2 class periods of 90 minutes each
This lesson will help students to write a simple proof using inductive, deductive, and analytical methods.
For this lesson, you will need straws, protractors, rulers, and construction paper or cardstock.
The students must know how to use a protractor, recognize the notation for congruent sides and angles, and solve linear equations.
Think logically, using inductive reasoning to formulate reasonable conjectures and using deductive reasoning for justification, formally or informally.

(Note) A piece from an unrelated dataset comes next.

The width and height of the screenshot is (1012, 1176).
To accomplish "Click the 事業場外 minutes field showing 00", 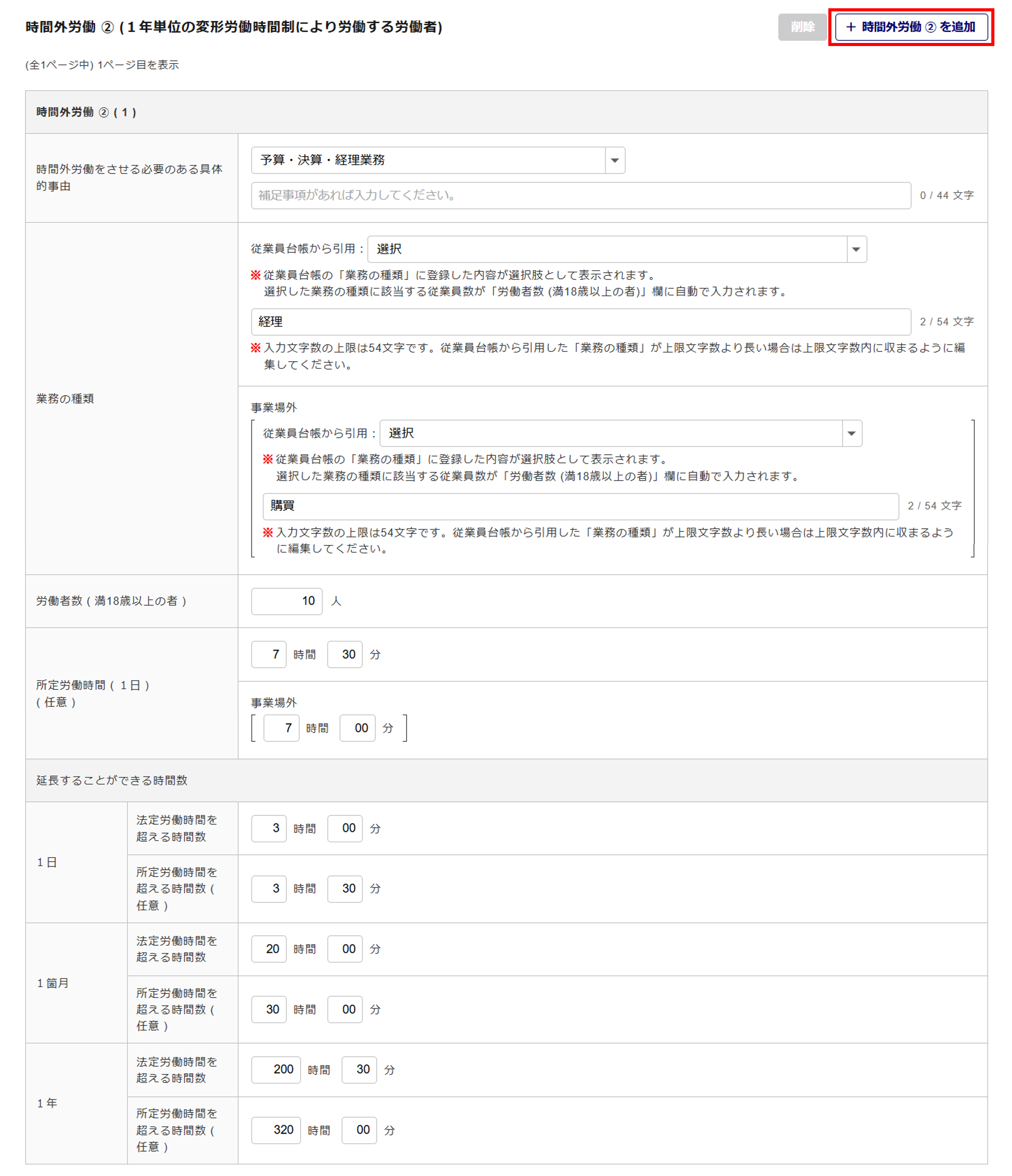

Helping students to understand geometric proofs and how to write them is always a challenge. 1. They first need to understand the need for proofs. You can start out by asking the students when they might need to provide proof in their personal life. Some examples might be in proving their age for a driver's license, starting school, obtaining a passport, entering a sporting event, proving responsibility to a teacher or parent, or parent excuse for absence or tardy. 2. Once they have the idea, you can start preparing them for proof. The document, Preparing for Proof, gives some ideas for this. 3. Once the students understand how to develop a step-by-step plan for something with which they have prior experience, they are ready to start looking at triangles. The document, Discovering Congruent Triangles, will help them to find which shortcuts may be used to prove triangles congruent.After the activity,discuss each congruence shortcut, and which ones do not form congruent triangles. Make sure that they understand how the markings on the triangles indicate which shortcut applies. 4. Now, using both their prior and newly learned knowledge, we can show students how to use a two-column proof to prove triangles congruent. There is an example proof for your reference in the attachment, Two Column Proof.